Friday, March 19, 2021

The moment when Bud and Ed team up

I watched L.A. Confidential for the first time in about nine years last night. It's a great film whose greatness I came to fully appreciate on my last viewing in 2012. Last night's viewing was just on a whim, just as a treat. 

Back in those days when I considered L.A. Confidential to function primarily as a rival for my favorite film of 1997, Titanic, whose attention from the critics made me vicariously jealous, I kind of didn't think it was all that. Oh, I clearly liked it -- you don't rank a film #12 for the year if you don't really like it -- but I resented its acclaim, because I felt that many of those same critics really didn't see the value in Titanic, and I imagined they were attacking my intellect and my tastes by bashing the James Cameron movie.

Titanic is still ranked higher on my Flickchart, but L.A. Confidential regularly gains ground in my estimation.
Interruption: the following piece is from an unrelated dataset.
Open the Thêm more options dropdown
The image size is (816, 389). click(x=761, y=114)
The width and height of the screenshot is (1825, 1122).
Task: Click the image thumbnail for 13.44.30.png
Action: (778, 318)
The thing I always forget about L.A. Confidential is how much of an entertainment it is, first and foremost. Since it was such a critical darling, I tend to think that it must be deep, or artsy, or Important. L.A. Confidential is not really any of those things. It doesn't need to be. It's just a crackerjack Hollywood crime story full of charismatic performers and great twists. Okay, not twists by the standards M. Night Shyamalan would establish a couple years later, but good narrative twists and turns that made you feel like you were on a amusement park ride, having the time of your life.

One of the simple, gut-level pleasures of L.A. Confidential is the moment our two heroes, who approach police work in polar opposite ways and are at each others' throats for much of the story, finally team up to get The Bad Guys. "Bad guys" is certainly a term of great relativity in L.A. Confidential, as many of the "good guys" are venal and compromised, and even the morally upright one has a pole up his ass and seems to go too far in the other direction, making him vaguely disagreeable as well.

But after a good hour and 45 minutes of gray areas, the movie does reduce things to good guys and bad guys, and it's that moment when Bud White (Russell Crowe) and Ed Exley (Guy Pearce) finally realize they are working toward the same goals. Which is to take down the REAL bad guys.

The ensuing scenes between Ed and Bud are filled with such hopeful testosterone that you can't help but be swept up in them. You might almost call their new bond homoerotic, if you didn't see how drawn they both were to Kim Basinger.

As these guys enter rooms with guns drawn, almost engaging in that back-to-back dance of gunmen fighting off a circle of foes, throwing bullet clips and car keys to each other, it's like a well-oiled machine driven by a righteous purpose. The throwing of objects to one another especially captures their unified energy. You can't play catch with someone unless you like them, and you can't perfectly aim a projectile toward the other's hand, barely having even to announce your intention first, unless your minds are perfectly in sync.

And when they're holed up in the Victory Hotel, throwing mattresses and bureaus in front of the windows to block incoming gunfire, picking off corrupt cops with shotguns and pistols, it's invigorating as hell.

Another day I can tell you all the other great things about L.A. Confidential -- and how I watched the movie without gagging over Kevin Spacey's involvement -- but today I just want to talk about Bud and Ed.